In questi ultimi mesi del 2022 i disastri climatici stanno mettendo a rischio non solo la vita interi Paesi, ma anche la possibilità per le popolazioni locali di assicurarsi beni di prima necessità come il cibo.
Questo è ciò che riporta la FAO in uno dei suoi ultimi report. Secondo l'ente infatti, "circa 193 milioni di persone sono state esposte al rischio di insicurezza alimentare acuta a livelli critici o peggiori (fasi 3-5 dell’IPC/CH) in 53 paesi o territori".
Intervenire sulle cause profondo che si celano dietro alle crisi alimentari è l'unica soluzione per contrastare le disuguaglianze e il cambiamento climatico.
Oltre ai fattori ambientali, nel 2022 i prezzi dei prodotti alimentari hanno subito un'impennata su scala globale. Lì dove nei Paesi occidentali ancora non ci si fa nessuno scrupolo nel buttare o meno un cibo in scadenza, aumentano sempre più rapidamente i Paesi in cui la fame e la povertà mettono a dura prova l'esistenza di alcuni Paesi.
Si tratta di un tema che abbiamo già approfondito diverse volte, e che parte da un assunto: attualmente la Terra a livello alimentare non produce meno prodotti di quanti ce ne servono. Al contrario, siamo noi a non saper gestire quest'enorme quantità di cibo.
Se da una parte si combatte nel mondo per raggiungere l'obiettivo "Fame Zero" entro il 2030, dall'altra, in Medio Oriente e nel Nord Africa (MENA) la povertà e la fame continuano ad aumentare. Tra le cause: fenomeni ambientali, mala organizzazione delle catene di produzione e il crescere dei conflitti. Chiaramente, come puoi immaginare, la crisi russo-ucraina ha peggiorato lo scenario a livello mondiale.
Alcuni Paesi come lo Yemen dipendono totalmente dall'importazione di alimenti come il grano e l'olio di quelle zone. L'aumento dei prezzi ha riguardato anche i fertilizzanti, e i disastri ambientali hanno peggiorato le situazioni a livello locale. Per questo motivo è fondamentale che i Paesi più sviluppati tornino a parlare di assistenza umanitaria.
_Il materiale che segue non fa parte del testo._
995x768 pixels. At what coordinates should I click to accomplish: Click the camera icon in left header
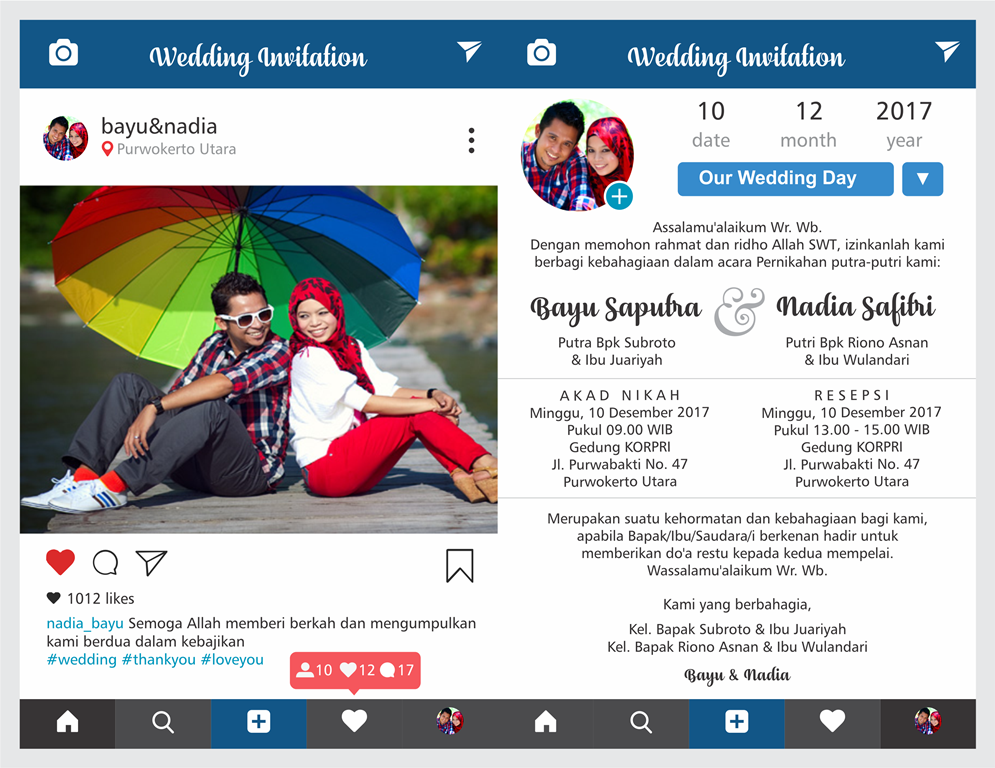[x=63, y=53]
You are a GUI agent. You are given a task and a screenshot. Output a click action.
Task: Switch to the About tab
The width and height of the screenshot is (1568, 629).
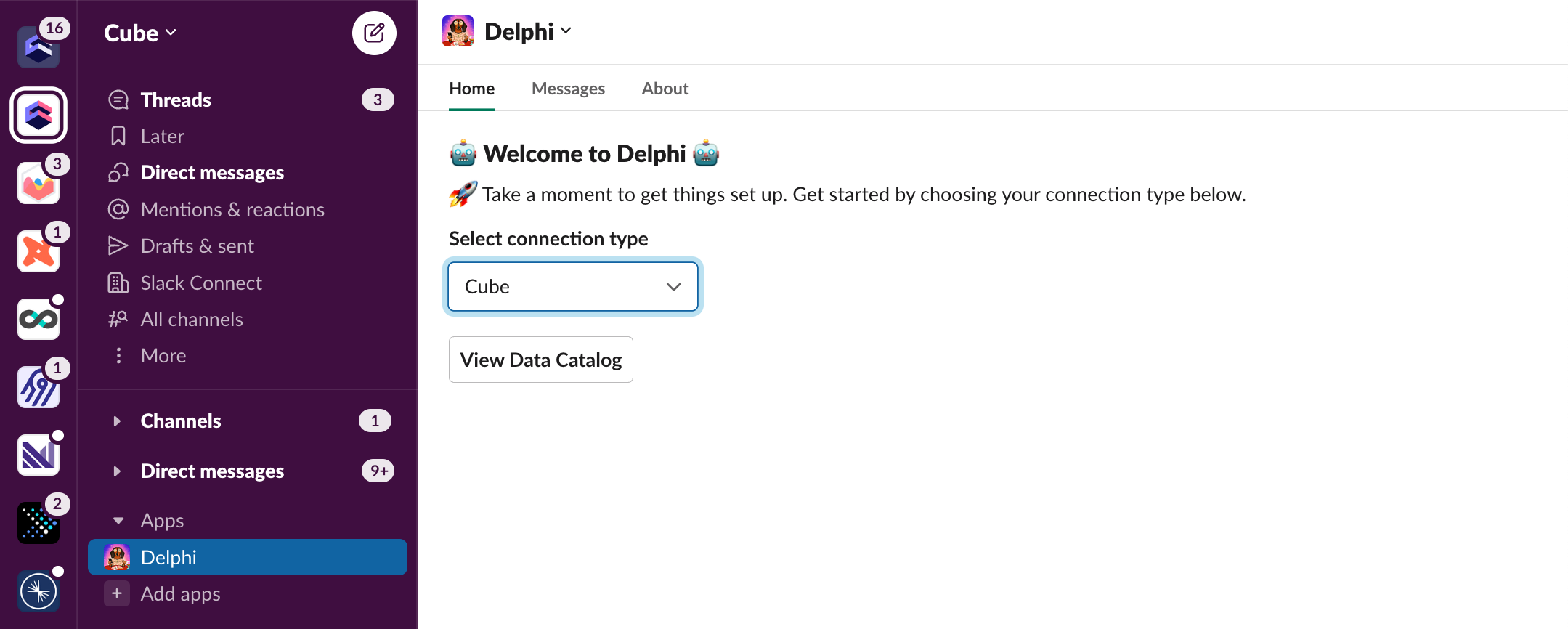point(665,89)
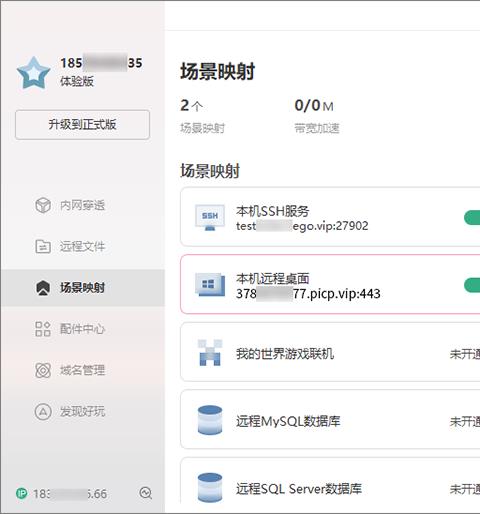The width and height of the screenshot is (480, 514).
Task: Click the 发现好玩 compass icon
Action: 43,411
È in questo contesto che si inserisce l'attività del World Food Programme, la principale organizzazione umanitaria e agenzia delle Nazioni Unite. Secondo l'organizzazione infatti, "entro il 2030 le importazioni di cereali in Paesi come Egitto, Iraq e Giordania aumenteranno del 20% o più". E senza delle soluzioni a lungo termine, le politiche agricole locali tradizionali subiranno un crollo.
Nella regione MENA, che si estende dal Marocco e attraversa la fascia nord-occidentale dell'Africa , fino all'Iran, il PAM ha introdotto dei pannelli fotovoltaici e metodi agricoli collaudati per sviluppare le conoscenze e l'esperienza degli agricoltori, rendendoli in grado di affrontare la crisi climatica.
Così facendo i contadini riescono a risparmiare denaro, rendere più efficiente l'uso dell'acqua e sostenersi. Devi sapere infatti che la regione MENA è una delle più aride al mondo.
E lo stesso sta accadendo in Iraq, Egitto, Palestina e Libia, dove il Programma alimentare mondiale (PAM) permette loro, grazie all'installazione di pannelli solari, di migliorare l'accesso all'acqua e ridurre i costi del carburante per i piccoli agricoltori.
Secondo gli ultimi dati del PAM, i progetti di adattamento al cambiamento climatico del PAM in Egitto "hanno migliorato la gestione della terra e dell'acqua di oltre 10.000 acri. La produttività dei terreni è aumentata del 40%, i costi dei fattori di produzione si sono ridotti del 25-40% e le perdite di raccolto sono diminuite di quasi il 50%".
Per questo motivo è necessario non solo lavorare ai finanziamenti per il Loss and Damage, dal momento che i Paesi sviluppati hanno accelerato il riscaldamento globale.